Keywords: Obesity, Cardiometabolic Diseases, Pandemic.
RESUMEN
Objetivo: Reunir información detallada sobre la eficacia del sacubitril/valsartán en el contexto de la insuficiencia cardíaca, abordando desde el impacto epidemiológico de la enfermedad hasta las particularidades del mecanismo de acción del fármaco y sus resultados clínicos. Revisión Bibliográfica: La insuficiencia cardíaca suele ser la manifestación final de diversas enfermedades cardiovasculares, como la hipertensión arterial sistémica, el infarto agudo de miocardio, las miocardiopatías y las valvulopatías. La combinación de sacubitril y valsartán representa una innovación significativa en el tratamiento de la insuficiencia cardíaca con fracción de eyección reducida (IC-FEr). La evidencia clínica demuestra claramente su superioridad en relación con los IECA tradicionales, con mejoras sustanciales en la mortalidad cardiovascular, las hospitalizaciones y la calidad de vida de los pacientes. Consideraciones Finales: A pesar de los avances representados por sacubitril/valsartán, es esencial reconocer que el tratamiento no está exento de desafíos. Se requiere un monitoreo cuidadoso para gestionar los posibles efectos adversos, como la hipotensión y la hiperpotasemia. La combinación de mecanismos de acción y los resultados positivos de los estudios clínicos refuerzan su posición como una opción de tratamiento de primera línea para la IC-FEr.

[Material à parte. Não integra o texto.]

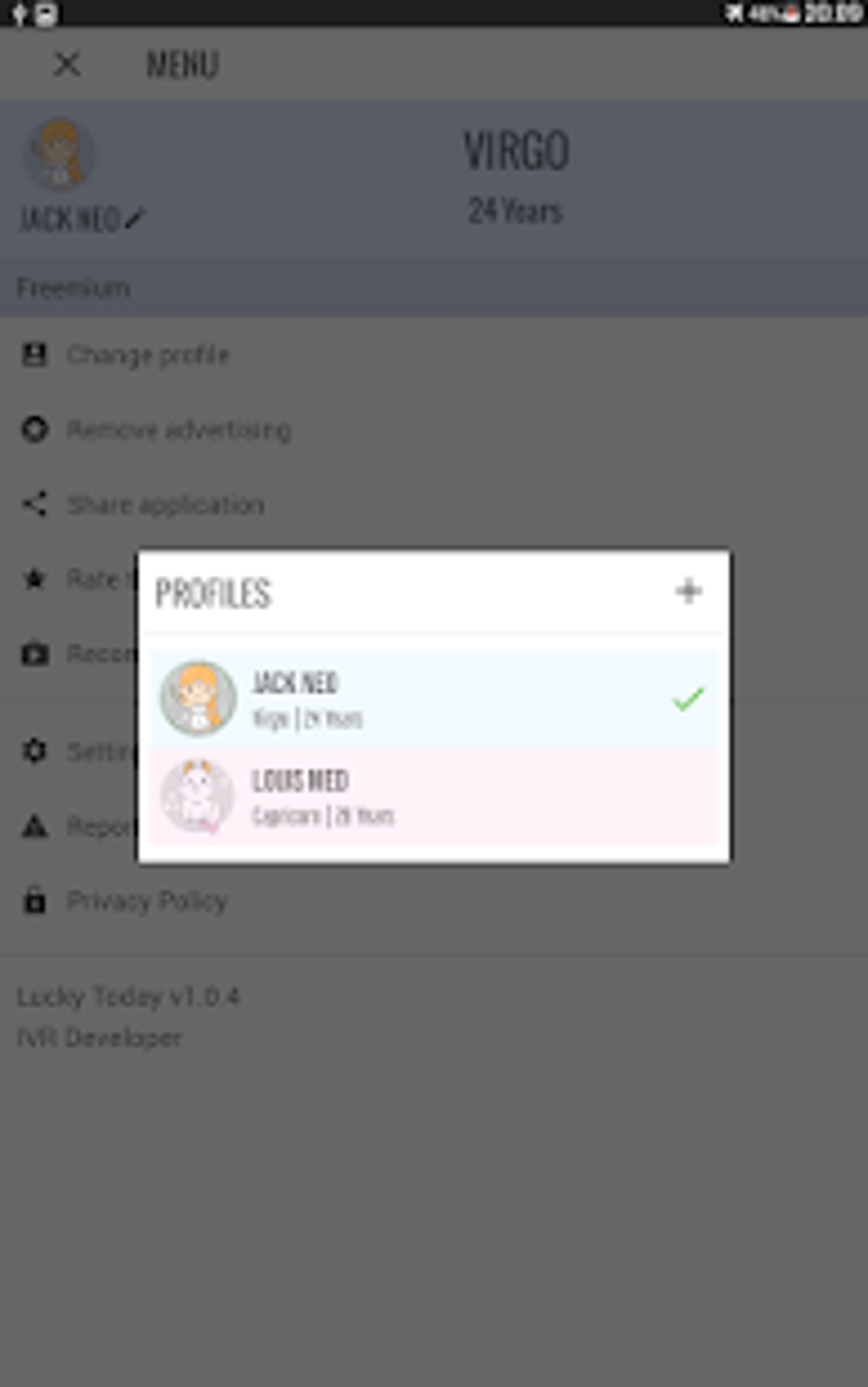Tap the star rate icon

(35, 579)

Palabras-clave: Insuficiencia Cardíaca, Sacubitril/valsartán, Enfermedades Cardiometabólicas.
INTRODUÇÃO
A insuficiência cardíaca (IC) representa um dos principais desafios para a medicina contemporânea, configurando-se como uma síndrome clínica complexa resultante de diversas condições que afetam a estrutura e a função do coração, culminando na incapacidade deste em suprir as demandas metabólicas do organismo. Essa condição é responsável por elevadas taxas de hospitalização e mortalidade, além de ser um fator de grande impacto econômico, sobretudo nos sistemas de saúde pública (MCDONAGH TA, et al., 2021). Diante disso, o desenvolvimento de novas abordagens terapêuticas têm se tornado uma prioridade, visando tanto a redução dos eventos adversos quanto a melhoria da qualidade de vida dos pacientes acometidos.

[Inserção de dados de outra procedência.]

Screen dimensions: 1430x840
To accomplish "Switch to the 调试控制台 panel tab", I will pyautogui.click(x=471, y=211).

Historicamente, o tratamento da IC com fração de ejeção reduzida (ICFER) baseava-se principalmente no uso de inibidores da enzima conversora de angiotensina (IECA), bloqueadores do receptor de angiotensina II (BRA) e betabloqueadores, todos focados na modulação neuro-hormonal (HEIDENREICH PA, et al., 2022). No entanto, embora essas terapias tenham demonstrado benefícios clínicos significativos, a taxa de mortalidade e morbidade permaneceu elevada, evidenciando a necessidade de estratégias mais eficazes e abrangentes (MONZO L, et al., 2020).

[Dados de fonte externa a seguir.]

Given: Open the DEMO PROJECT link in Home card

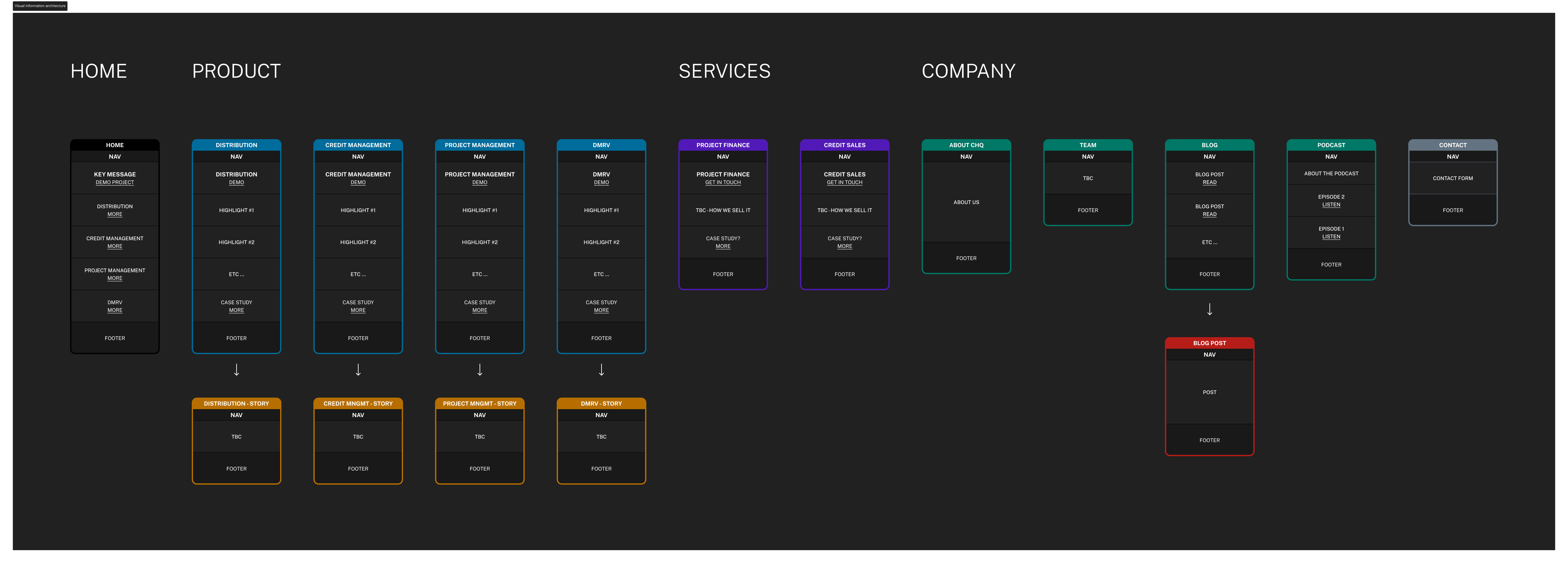Looking at the screenshot, I should pos(114,182).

Nesse contexto, a introdução de novas classes de fármacos, como a combinação de sacubitril e valsartana, trouxe uma nova perspectiva no manejo da IC. O sacubitril/valsartana combina dois mecanismos complementares: o sacubitril, um inibidor da neprilisina, e a valsartana, um antagonista do receptor de angiotensina II. O sacubitril promove a inibição da degradação de peptídeos natriuréticos, substâncias com propriedades vasodilatadoras, natriuréticas e anti-hipertróficas, enquanto a valsartana atua bloqueando os efeitos deletérios da angiotensina II no sistema renina-angiotensina-aldosterona (SRAA) (AMBROSY AP, et al., 2020). Essa combinação sinérgica se mostrou capaz de otimizar os efeitos benéficos sobre o remodelamento cardíaco, redução da sobrecarga hemodinâmica e melhora da função sistólica.
Diante do supracitado, o presente artigo tem como objetivo reunir informações detalhadas da eficácia do sacubitril/valsartana no contexto da IC, abordando o impacto epidemiológico da doença, a eficácia da droga em questão, o tratamento da IC e seus resultados clínicos.
REVISÃO BIBLIOGRÁFICA
Epidemiologia da IC
Estima-se que aproximadamente 64 milhões de pessoas ao redor do mundo convivam com IC, e esse número é proporcional ao aumento da expectativa de vida da população global. A IC afeta aproximadamente 1 a 2% da população adulta em países desenvolvidos, com a prevalência saltando para mais de 10% entre indivíduos idosos (SAVARESE G, et al., 2022). Alguns fatores de risco como diabetes mellitus, dislipidemia, tabagismo, obesidade e condições como doença arterial coronariana também contribuem significativamente para o aumento do risco de desenvolvimento da IC (SONG P, et al., 2019).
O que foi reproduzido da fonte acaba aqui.